What you are asked to do:
Can you reproduce the material below word for word, starting at the line with "Click the Breedte value input field" and continuing through the end of the material?

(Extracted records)

⁂

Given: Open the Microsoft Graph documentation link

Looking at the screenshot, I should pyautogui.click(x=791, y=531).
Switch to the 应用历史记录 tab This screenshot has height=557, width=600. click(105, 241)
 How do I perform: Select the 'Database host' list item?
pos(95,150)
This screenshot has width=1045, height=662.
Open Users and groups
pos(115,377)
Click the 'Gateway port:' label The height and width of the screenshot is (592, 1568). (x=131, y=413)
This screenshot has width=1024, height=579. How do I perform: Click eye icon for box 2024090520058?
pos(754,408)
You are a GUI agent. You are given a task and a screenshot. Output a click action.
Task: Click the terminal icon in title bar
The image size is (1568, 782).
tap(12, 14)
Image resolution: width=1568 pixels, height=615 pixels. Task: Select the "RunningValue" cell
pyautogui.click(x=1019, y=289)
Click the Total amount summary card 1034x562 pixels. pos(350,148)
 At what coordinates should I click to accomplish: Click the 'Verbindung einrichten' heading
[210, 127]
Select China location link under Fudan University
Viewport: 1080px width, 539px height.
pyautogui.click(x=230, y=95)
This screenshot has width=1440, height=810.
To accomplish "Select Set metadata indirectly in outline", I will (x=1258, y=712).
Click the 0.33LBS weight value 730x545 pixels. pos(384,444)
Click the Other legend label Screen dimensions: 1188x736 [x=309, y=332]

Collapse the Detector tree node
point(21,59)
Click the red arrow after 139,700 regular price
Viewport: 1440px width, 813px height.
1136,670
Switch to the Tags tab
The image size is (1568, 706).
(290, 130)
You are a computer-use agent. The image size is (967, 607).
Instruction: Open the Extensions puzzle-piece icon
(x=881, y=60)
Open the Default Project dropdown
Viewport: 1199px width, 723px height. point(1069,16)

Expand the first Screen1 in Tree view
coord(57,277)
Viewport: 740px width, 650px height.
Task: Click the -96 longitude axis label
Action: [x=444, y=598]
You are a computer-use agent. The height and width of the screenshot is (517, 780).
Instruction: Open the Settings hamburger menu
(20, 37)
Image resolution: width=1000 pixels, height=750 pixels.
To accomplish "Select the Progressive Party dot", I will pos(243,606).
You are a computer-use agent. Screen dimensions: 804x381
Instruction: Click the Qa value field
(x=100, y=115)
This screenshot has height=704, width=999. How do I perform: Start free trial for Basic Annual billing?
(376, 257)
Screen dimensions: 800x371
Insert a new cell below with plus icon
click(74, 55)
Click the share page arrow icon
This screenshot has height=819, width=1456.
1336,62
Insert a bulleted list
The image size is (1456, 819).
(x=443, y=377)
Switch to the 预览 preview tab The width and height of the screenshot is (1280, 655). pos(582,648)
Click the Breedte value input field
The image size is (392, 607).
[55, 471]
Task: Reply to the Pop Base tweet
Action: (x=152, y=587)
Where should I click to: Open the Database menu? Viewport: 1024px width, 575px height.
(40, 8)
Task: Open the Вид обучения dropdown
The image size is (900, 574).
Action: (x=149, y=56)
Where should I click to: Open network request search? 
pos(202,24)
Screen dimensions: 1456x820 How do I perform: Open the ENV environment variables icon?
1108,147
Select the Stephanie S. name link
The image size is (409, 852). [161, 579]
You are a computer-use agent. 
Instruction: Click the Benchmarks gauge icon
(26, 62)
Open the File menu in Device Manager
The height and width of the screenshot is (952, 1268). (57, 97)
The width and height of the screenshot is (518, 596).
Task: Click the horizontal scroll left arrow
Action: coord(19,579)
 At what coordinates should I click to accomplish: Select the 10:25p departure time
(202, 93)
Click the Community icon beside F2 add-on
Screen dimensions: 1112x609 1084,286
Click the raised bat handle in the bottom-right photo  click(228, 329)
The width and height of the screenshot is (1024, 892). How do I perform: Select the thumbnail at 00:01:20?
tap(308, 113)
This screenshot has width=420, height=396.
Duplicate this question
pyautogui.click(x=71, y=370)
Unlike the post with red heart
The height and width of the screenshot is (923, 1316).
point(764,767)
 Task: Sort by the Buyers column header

⁂

Response to the task:
Click the Breedte value input field
The image size is (392, 607).
[55, 471]
Task: Reply to the Pop Base tweet
Action: (x=152, y=587)
Where should I click to: Open the Database menu? Viewport: 1024px width, 575px height.
(40, 8)
Task: Open the Вид обучения dropdown
The image size is (900, 574).
Action: (x=149, y=56)
Where should I click to: Open network request search? 
pos(202,24)
Screen dimensions: 1456x820 How do I perform: Open the ENV environment variables icon?
1108,147
Select the Stephanie S. name link
The image size is (409, 852). [161, 579]
You are a computer-use agent. 
Instruction: Click the Benchmarks gauge icon
(26, 62)
Open the File menu in Device Manager
The height and width of the screenshot is (952, 1268). (57, 97)
The width and height of the screenshot is (518, 596).
Task: Click the horizontal scroll left arrow
Action: coord(19,579)
 At what coordinates should I click to accomplish: Select the 10:25p departure time
(202, 93)
Click the Community icon beside F2 add-on
Screen dimensions: 1112x609 1084,286
Click the raised bat handle in the bottom-right photo  click(228, 329)
The width and height of the screenshot is (1024, 892). How do I perform: Select the thumbnail at 00:01:20?
tap(308, 113)
This screenshot has width=420, height=396.
Duplicate this question
pyautogui.click(x=71, y=370)
Unlike the post with red heart
The height and width of the screenshot is (923, 1316).
point(764,767)
 Task: Sort by the Buyers column header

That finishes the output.